In my book I reckon with my relationship to her history to try to understand some things about myself, like why did I have so much anxiety about relatively banal things? I started to sort of answer some of those questions I had about myself by looking into this history, drawing some connections between sort of what she’d experienced and some of the fears that I think I’d internalized. My mother is also a therapist. In my book she’s this character who provides insight into that journey. You know, she’s also my mother, so we have all kinds of tension and love. And so the story that I’m telling about my own family or that I’m telling about my relationship with those women, my mother and my grandmother is interwoven between stories from my grandmother survival story.

And so in terms of how I feel about it now, I still feel really close to the story. It still feels like those themes come up again. And again, for me, you know, especially like, you know, living in close proximity with my parents and you know, that intergenerational stuff that comes up, you know, it feels like I’m still sort of living that story. You know, I just left my home in the East coast and came to California. And so those themes of like leaving home and how you get along with your family and how their history stays with you, I think continue to feel relevant, which is like a sign that I am, you know, I did something, something that I can be proud of in that book.

My Bubby believes that we need to do what we’re supposed to do. But I think from her perspective, it’s okay to stay home because at least you have a home.

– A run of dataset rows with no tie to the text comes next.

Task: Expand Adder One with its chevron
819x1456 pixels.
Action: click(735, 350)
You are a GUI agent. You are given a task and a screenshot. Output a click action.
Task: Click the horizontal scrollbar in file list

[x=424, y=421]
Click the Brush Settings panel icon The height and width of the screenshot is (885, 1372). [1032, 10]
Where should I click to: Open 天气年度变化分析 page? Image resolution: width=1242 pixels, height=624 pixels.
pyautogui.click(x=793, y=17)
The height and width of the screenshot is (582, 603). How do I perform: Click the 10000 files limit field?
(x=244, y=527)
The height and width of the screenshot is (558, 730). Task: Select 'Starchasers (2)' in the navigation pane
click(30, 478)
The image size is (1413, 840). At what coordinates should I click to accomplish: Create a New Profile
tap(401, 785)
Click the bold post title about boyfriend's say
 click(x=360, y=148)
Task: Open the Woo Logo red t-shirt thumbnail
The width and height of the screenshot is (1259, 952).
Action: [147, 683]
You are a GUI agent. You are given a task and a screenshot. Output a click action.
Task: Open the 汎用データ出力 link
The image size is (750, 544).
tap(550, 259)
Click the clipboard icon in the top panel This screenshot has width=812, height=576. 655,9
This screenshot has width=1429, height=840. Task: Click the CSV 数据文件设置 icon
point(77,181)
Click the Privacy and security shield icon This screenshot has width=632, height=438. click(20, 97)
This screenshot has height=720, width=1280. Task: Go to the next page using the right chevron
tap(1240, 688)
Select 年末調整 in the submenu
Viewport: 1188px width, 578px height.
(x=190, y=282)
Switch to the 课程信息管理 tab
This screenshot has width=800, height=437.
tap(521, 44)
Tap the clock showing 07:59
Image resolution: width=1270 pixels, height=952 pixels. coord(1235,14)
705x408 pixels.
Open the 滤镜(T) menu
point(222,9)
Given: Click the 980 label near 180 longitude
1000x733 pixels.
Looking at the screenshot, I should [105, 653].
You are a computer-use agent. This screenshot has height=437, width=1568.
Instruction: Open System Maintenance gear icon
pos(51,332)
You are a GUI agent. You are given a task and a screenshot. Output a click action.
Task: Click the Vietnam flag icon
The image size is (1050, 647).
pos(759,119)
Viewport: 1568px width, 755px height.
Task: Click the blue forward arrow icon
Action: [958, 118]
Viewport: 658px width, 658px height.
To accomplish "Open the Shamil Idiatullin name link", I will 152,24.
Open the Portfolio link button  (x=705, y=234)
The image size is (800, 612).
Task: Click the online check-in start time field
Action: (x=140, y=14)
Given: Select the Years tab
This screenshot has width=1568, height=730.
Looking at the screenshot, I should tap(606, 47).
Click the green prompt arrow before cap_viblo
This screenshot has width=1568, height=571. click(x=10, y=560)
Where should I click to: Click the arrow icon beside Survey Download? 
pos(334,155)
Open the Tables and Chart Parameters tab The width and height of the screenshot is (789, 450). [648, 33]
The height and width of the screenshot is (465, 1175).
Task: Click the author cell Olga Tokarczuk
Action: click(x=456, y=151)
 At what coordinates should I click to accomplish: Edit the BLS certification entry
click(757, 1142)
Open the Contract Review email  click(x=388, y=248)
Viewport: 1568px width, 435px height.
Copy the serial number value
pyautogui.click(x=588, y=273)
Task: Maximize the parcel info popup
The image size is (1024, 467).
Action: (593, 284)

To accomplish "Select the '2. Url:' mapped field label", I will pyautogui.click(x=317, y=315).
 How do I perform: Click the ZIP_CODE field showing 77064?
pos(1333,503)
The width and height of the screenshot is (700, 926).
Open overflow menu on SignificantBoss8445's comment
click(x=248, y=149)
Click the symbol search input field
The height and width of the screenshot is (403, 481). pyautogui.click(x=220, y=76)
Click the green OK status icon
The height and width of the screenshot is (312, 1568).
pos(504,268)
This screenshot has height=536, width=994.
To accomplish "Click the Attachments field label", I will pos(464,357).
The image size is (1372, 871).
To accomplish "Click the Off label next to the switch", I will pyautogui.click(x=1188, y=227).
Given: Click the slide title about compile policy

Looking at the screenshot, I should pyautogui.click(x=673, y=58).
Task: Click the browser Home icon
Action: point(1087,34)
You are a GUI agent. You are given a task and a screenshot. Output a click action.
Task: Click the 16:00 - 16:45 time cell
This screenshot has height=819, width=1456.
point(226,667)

It feels like there’s fires everywhere, both literal and metaphorical, but it feels like there’s just like so much terrible stuff happening. And it’s true that there is terrible stuff happening, but when you go outside and you know, you take a walk down the street, people are still okay. People are still going out to eat, sitting outdoors, wearing their masks. There is some semblance of life happening. I think I saw that in New York when I was there, you know, people were in parks, they were taking walks together, being fairly responsible, following social distancing guidelines and being able to like do things like that, you know, here in San Luis Obispo, it’s the same.

In the Music Real E120, Nichola Burton chats with Award winning Author and Cartoonist Amy Kurzweil. Amy is the author of the graphic memoir Flying Couch named a 2016 New York Times Editor’s Choice and a Kirkus Best Memoir of 2016. Her comics appear regularly in the New Yorker. Amy’s cartoon – No Money For The Arts – was published in the New Yorker on 8 July perfectly articulated the very real challenge that now face millions of people around the world who work in the Arts with its headline: “I’m sorry. Now that everyone’s home reading, watching movies, educating themselves, and reflecting on the meaning of life, there’s just no money for the arts.” We talk about her Lockdown experience in the US, the evolution of art as a virtual expression and expression post COVID, possible survival tips from her Grandmother’s story in her book the Flying Couch and review the possibilities for the US in the next few months.